Set down the line that contains "ネタ (236, 1447)" and every line after it to the end of the entries, exactly as they stand and nothing more.

Records for this exercise section start

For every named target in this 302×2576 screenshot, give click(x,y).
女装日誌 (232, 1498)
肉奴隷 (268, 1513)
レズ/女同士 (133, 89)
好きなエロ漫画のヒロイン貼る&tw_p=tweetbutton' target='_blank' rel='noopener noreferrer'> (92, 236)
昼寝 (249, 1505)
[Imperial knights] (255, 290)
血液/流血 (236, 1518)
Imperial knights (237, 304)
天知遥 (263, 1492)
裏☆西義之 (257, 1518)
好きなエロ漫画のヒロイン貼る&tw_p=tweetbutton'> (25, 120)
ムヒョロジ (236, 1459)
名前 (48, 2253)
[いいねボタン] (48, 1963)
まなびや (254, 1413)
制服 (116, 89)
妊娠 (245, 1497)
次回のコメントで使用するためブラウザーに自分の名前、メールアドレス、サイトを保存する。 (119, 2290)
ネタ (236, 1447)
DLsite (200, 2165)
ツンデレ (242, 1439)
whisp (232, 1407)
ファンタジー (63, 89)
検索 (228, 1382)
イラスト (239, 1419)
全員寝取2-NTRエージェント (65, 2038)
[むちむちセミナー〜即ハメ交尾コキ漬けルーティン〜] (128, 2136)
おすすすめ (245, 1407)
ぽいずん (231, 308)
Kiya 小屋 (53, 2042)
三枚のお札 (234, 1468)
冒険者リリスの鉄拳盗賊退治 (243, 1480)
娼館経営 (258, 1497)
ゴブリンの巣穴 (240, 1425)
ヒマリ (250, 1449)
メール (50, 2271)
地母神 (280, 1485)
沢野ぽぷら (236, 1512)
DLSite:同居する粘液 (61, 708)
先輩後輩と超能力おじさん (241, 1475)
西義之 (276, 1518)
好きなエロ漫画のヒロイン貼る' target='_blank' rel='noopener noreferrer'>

Records for this exercise section end

▶ **Response to this task**:
ネタ (236, 1447)
DLsite (200, 2165)
ツンデレ (242, 1439)
whisp (232, 1407)
ファンタジー (63, 89)
検索 (228, 1382)
イラスト (239, 1419)
全員寝取2-NTRエージェント (65, 2038)
[むちむちセミナー〜即ハメ交尾コキ漬けルーティン〜] (128, 2136)
おすすすめ (245, 1407)
ぽいずん (231, 308)
Kiya 小屋 (53, 2042)
三枚のお札 (234, 1468)
冒険者リリスの鉄拳盗賊退治 (243, 1480)
娼館経営 (258, 1497)
ゴブリンの巣穴 (240, 1425)
ヒマリ (250, 1449)
メール (50, 2271)
地母神 (280, 1485)
沢野ぽぷら (236, 1512)
DLSite:同居する粘液 (61, 708)
先輩後輩と超能力おじさん (241, 1475)
西義之 (276, 1518)
好きなエロ漫画のヒロイン貼る' target='_blank' rel='noopener noreferrer'>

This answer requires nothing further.